Reader Q&A: December 2003

Q. Why would anyone pay for inclusion of more than the home page for a crawler like Inktomi, AlltheWeb, Teoma and AltaVista? After paying for the home page, won’t the crawlers spider follow the home page links and index other pages within the site?

A. No. If you pay to have your home page listed, that is the only page guaranteed to be listed by these services. They may pick up other pages and often do. However, this isn’t guaranteed. Indeed, that’s why some people do pay. They’ve found that some pages simply aren’t getting included, and they believe that if the pages were picked up, they’d pay for themselves with traffic.


Q. I have a question about XML feeds to search engines. How does the process actually work? I’ve also heard that there are only a handful of vendors that have authorization to send feeds to select engines. Do you know if this is true?

A. In an XML feed, you provide information almost spreadsheet-style to a search engine, showing URL, title, description, body content and so on for each page. A past article about paid inclusion at AltaVista provides a rough example of the system.

You can set up XML with those search engines offering paid inclusion directly through them or via their resellers. Unfortunately, some of the resellers themselves may have resellers. But anyone offering XML submission should be able to provide some type of documentation to show they’ve ultimately got a relationship in place to do this.


Q. I have a site that is all Flash, and I am having the hardest time getting it listed in the engines. Is there anything I can do?

A. In short, get rid of the Flash. Search engines have a tough time reading content that’s embedded in Flash — and Flash even sometimes lacks any really good textual content. This article covers the topic in more depth, and more articles like this are also listed on the Search Engine Optimization Articles page.


Q. Are programs that promise to submit your URL to all over 3,000 search engines too good to be true?
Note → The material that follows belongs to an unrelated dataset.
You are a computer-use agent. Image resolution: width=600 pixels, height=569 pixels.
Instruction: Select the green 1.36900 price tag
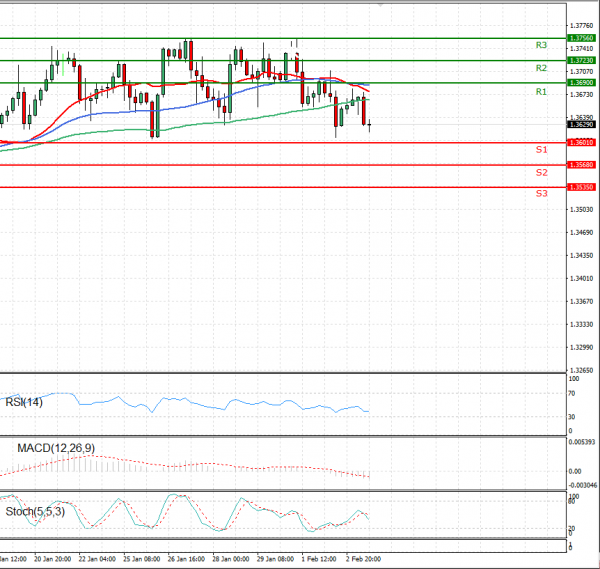[x=581, y=83]
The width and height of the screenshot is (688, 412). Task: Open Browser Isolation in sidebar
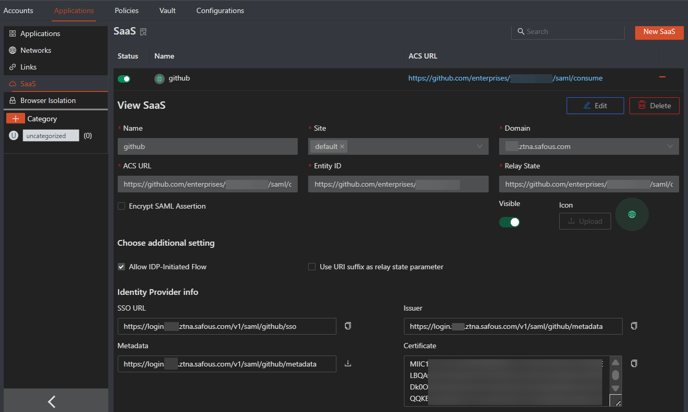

A. Being submitted is generally done to ensure you are listed with a search engine — but it’s very common that search engine submission programs don’t guarantee that you’ll actually get listed. And even if you do, there’s still no guarantee that you’ll rank well for a particular term.

Any low cost submission program is essentially saving you the time of filling out 3,000 add URL pages by hand. But it’s also true that 2,990 or so of those search engines won’t produce any significant traffic for you. Given this, you can safely pass on these type of multisubmit programs.

Instead, review the Essentials of Search Engine Submission section in Search Engine Watch to discover what you can do easily by hand for free and where it makes sense to pay.


Q. I am wondering if search engines analyze the outgoing links that the site is pointing to. Say that my targeted keyword is “network marketing,” should I point my site to pages related to network marketing?

A. Search engines have generally said they do not use outgoing links as a method of determining what a page is about or whether it should get a boost in rankings. That’s because using such a system would make it easy for anyone to try and trick a search engine. A porn site could link to some popular web sites in hopes of being seen as popular on general subjects, for example.

Search engines may look at outgoing links to decide if perhaps a penalty is due. Link to a porn site, and you are suggesting to a search engine that perhaps you are related to that site and possibly need to be downgraded in relevancy.

The best thing you can do is find sites that are about network marketing and ask them to link to you. That will provide quality, topically-related links that may help you with search engines. For more on this, see the Link Analysis and Link Building page.


Q. I have a competitor who just managed to spam Yahoo’s directory. I want to tell Yahoo so they can fix it, but I can not find an email address.

A. Browsing through Yahoo’s Help files, I think the Directory Support Department is your best bet. You’ll find an address and instructions here.


Q. I have a problem with sites cloning my content to boost their site’s search presence. I have over 70,000 pages of unique content on my site. Here is a letter that I was thinking of sending to Google. Do you think this is wise? I do not want to risk my own listings.

A. I looked at the sites you listed, and they may violate Google’s spam guidelines for duplicate content, because in a stretch, they are duplicating your own content. It certainly won’t hurt to file a spam report with Google and report that they have taken content from your web site without permission. Just make sure you are perfectly clear about which site owns the content (yours) and the sites that have taken it.

Your letter made references to the problem needing to be fixed because your “business is heavily dependant on our presence in the Google search engine.” Bad move. Google isn’t going to respond to fix your problem. Instead, you need to explain why this is a Google problem. The answer is that Google’s users, you’d argue, are being deceived by perhaps being directed to these other sites by mistake.

A far more effective action will probably be to file a DMCA complaint with Google. Google provides full instructions about this. In short, you are saying that these sites have taken content in violation of your copyright. Google interprets the DMCA to mean that they must pull the content down. The site may respond to dispute your claim. However, they have to agree to potentially go to court to back this up. As the particular sites you mention are overseas, they are unlikely to do this.